Predicting Formula 1 Race Winners using pre-race data
INFO 523 - Final Project
Abstract
This project predicts Formula 1 race finishing positions using machine learning models trained on pre-race data. We address two questions: 1. Which pre-race factors best predict race outcomes, 2. Which regression model performs optimally?
We processed 10,494 race records (1994-2024) from the Kaggle Ergast F1 dataset, engineering six features: grid position, rolling averages capturing recent form, circuit-specific history, team performance, and championship points. A temporal train-validation-test split (1994-2015, 2016-2018, 2019-2024) ensured realistic evaluation.

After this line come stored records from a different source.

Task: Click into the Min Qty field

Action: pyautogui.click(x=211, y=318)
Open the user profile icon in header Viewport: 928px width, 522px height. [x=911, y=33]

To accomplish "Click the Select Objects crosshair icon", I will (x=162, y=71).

We compared Linear Regression, Random Forest, XGBoost, and a Stacking Ensemble. Linear Regression achieved the best performance with 3.32 Mean Absolute Error (MAE) and R² of 0.453, revealing predominantly linear relationships in F1 data that negate the need for complex algorithms.
Feature importance analysis shows grid position (35%) and constructor performance (28%) dominate predictions at 63% combined weight, validating the critical role of qualifying pace and car quality. Recent form contributes 13%, while other factors add minimal value.

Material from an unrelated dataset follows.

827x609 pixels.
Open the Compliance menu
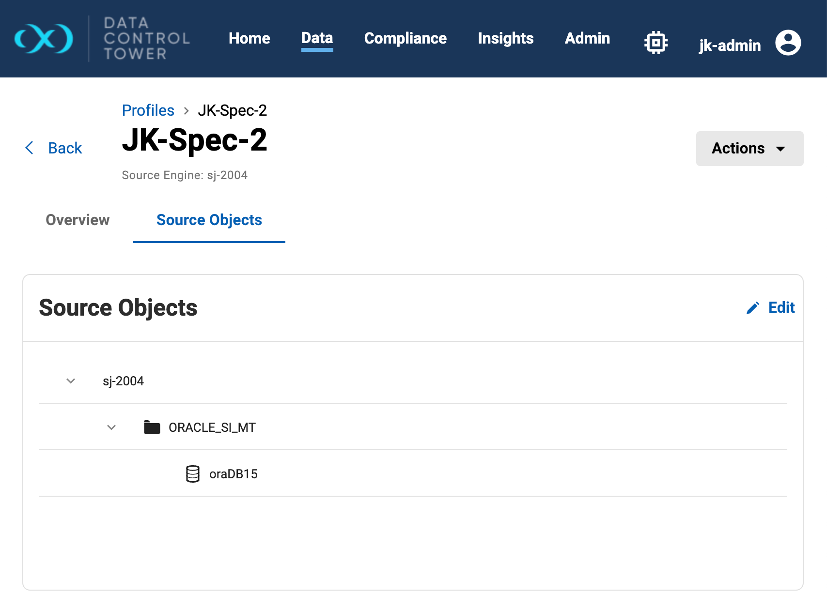coord(405,39)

Our R² of 0.45 demonstrates that 45% of race outcomes are predictable from pre-race data, while 55% depends on unpredictable race events like crashes, mechanical failures, and weather. This quantifies the boundary between F1’s analytical and chaotic elements, providing teams with actionable insights on resource allocation while confirming that inherent unpredictability makes the sport compelling. The 3.32 position error represents competitive performance for pre-race models and approaches the theoretical prediction ceiling.